So the Olympics are still on, huh?
Day: February 23, 2006
Wondering what Neil Gaiman meant when he wrote that the new Stephen Fry audiobook of The Hitchhiker’s Guide to the Galaxy reads like “an alternate universe version of the story,” I discovered this:
Together this dynamic pair began a journey through space aided by a galaxyful of fellow travelers: Zaphod Beeblebrox, the two-headed, three-armed ex-hippie and totally out-to-lunch president of the galaxy; Trillian, Zaphod’s girlfriend, whom Arthur tried to pick up at a cocktail party once upon a time zone; Marvin, a paranoid, brilliant, and chronically depressed robot; and Veet Voojagig, a former graduate student obsessed with the disappearance of all the ball point pens he’s bought over the years…
Veet Voojagig?
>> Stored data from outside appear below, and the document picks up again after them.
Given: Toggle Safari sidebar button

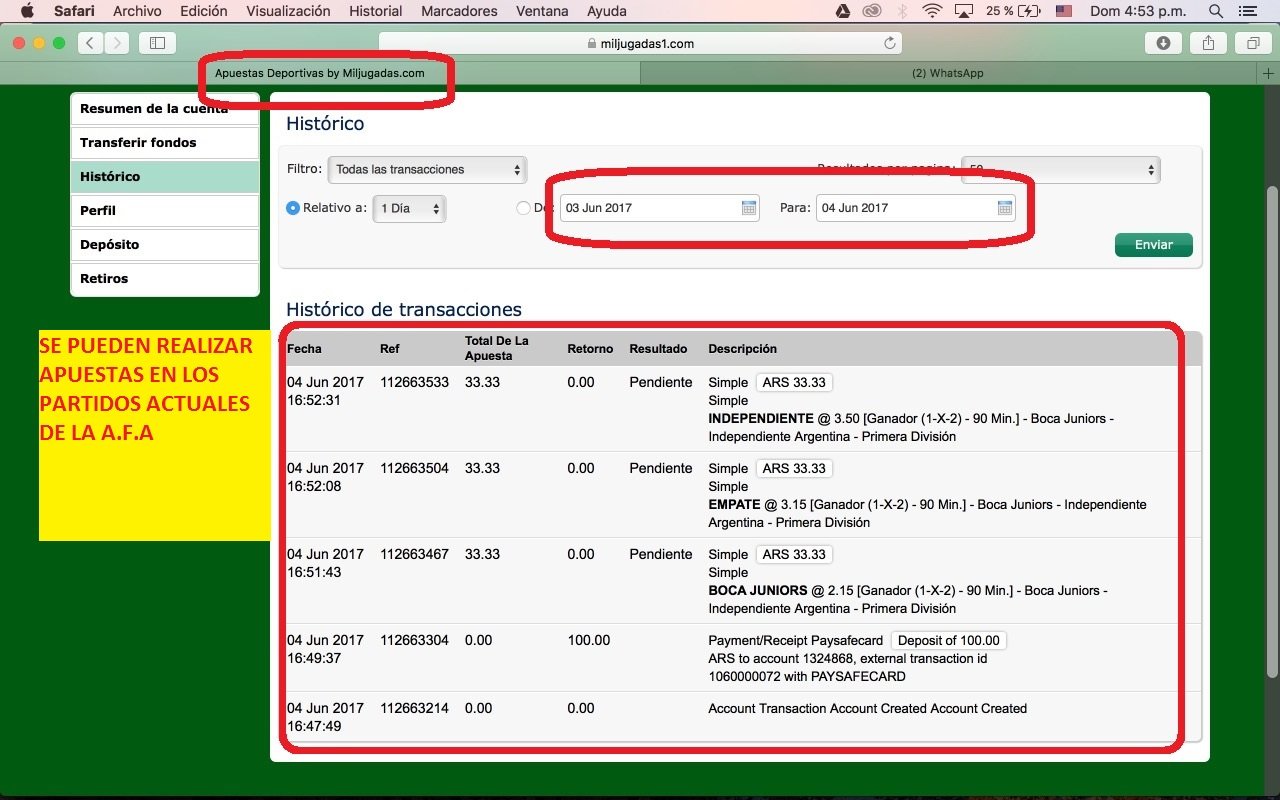Looking at the screenshot, I should click(x=157, y=43).
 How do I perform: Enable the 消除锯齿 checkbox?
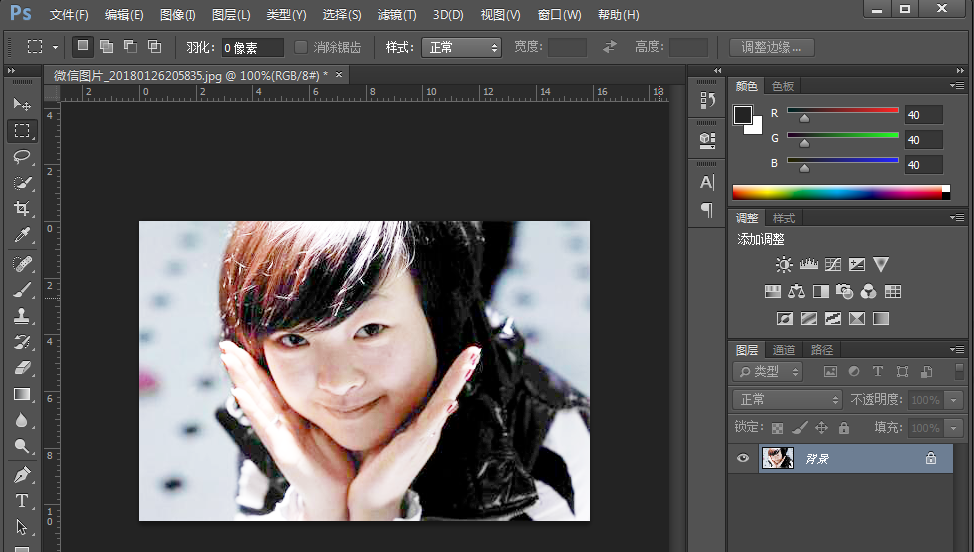point(301,47)
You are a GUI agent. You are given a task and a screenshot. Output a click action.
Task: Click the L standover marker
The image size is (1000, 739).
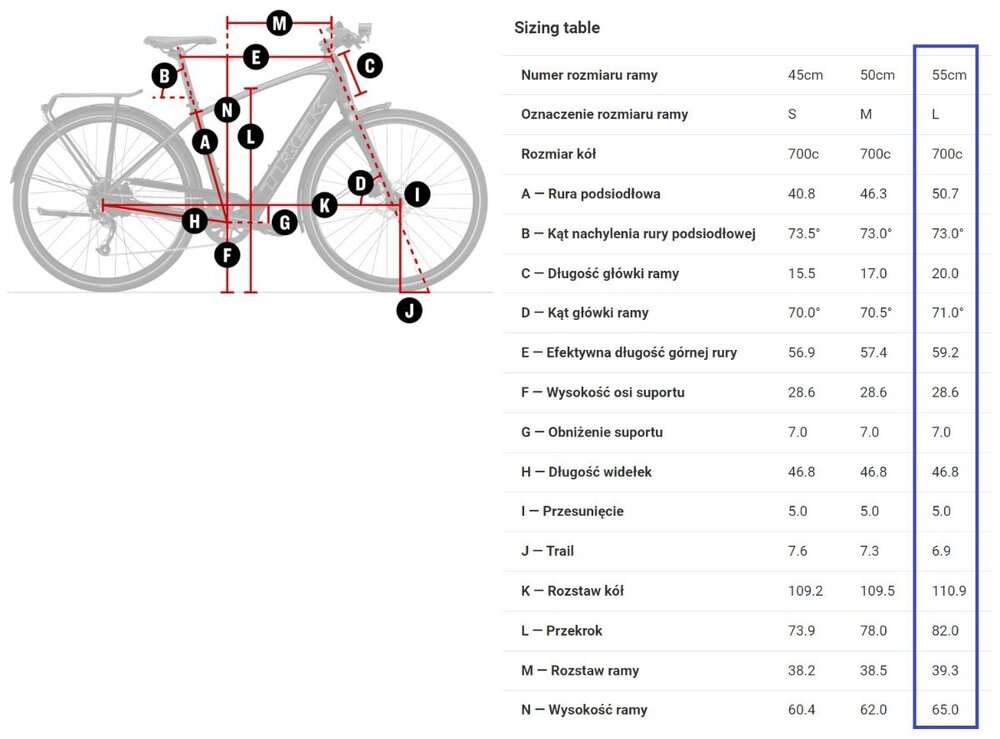[250, 136]
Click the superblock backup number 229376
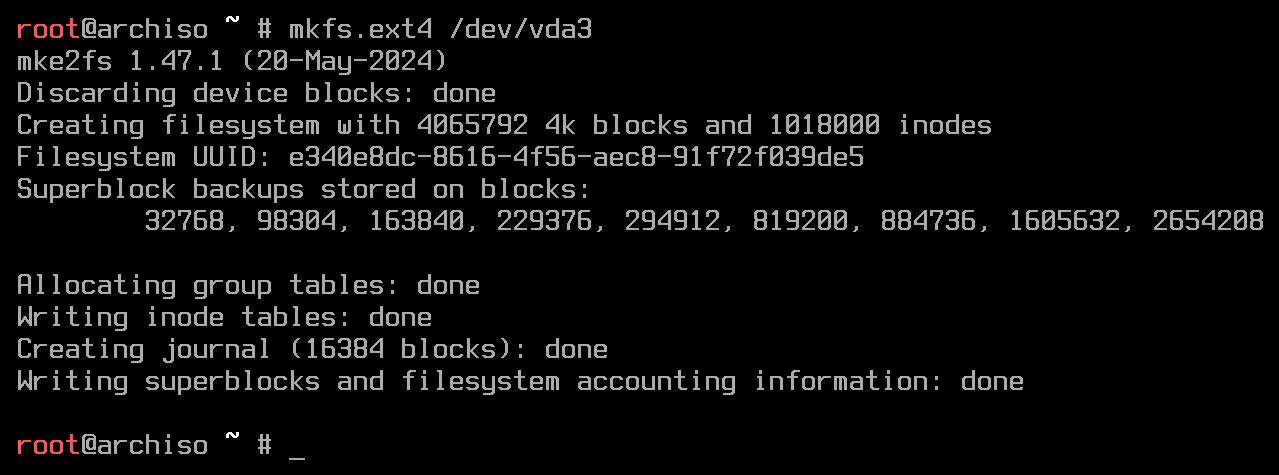Viewport: 1279px width, 475px height. (x=544, y=222)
A quick Google search reveals he probably was a minor character mentioned in one of the books somewhere. But, for the life of me, I don’t see how he wound up in the plot description, much less elevated to main-character status.
Is this some kind of weird parallel story, a la Orson Scott Card’s book Ender’s Shadow?
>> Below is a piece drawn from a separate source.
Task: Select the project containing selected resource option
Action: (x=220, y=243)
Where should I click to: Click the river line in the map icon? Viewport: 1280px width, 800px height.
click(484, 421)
In this month’s issue of The Believer, Nick Hornby writes:
Every now and again you are reminded forcibly that the ability to write fiction or poetry is not necessarily indicative of a particularly refined intelligence, no matter what we’d like to believe; it’s a freakish talent, like the ability to bend a ball into the top corner of the goal from a thirty-yard free kick.
Can the film Bend it Like Beckett be too far behind?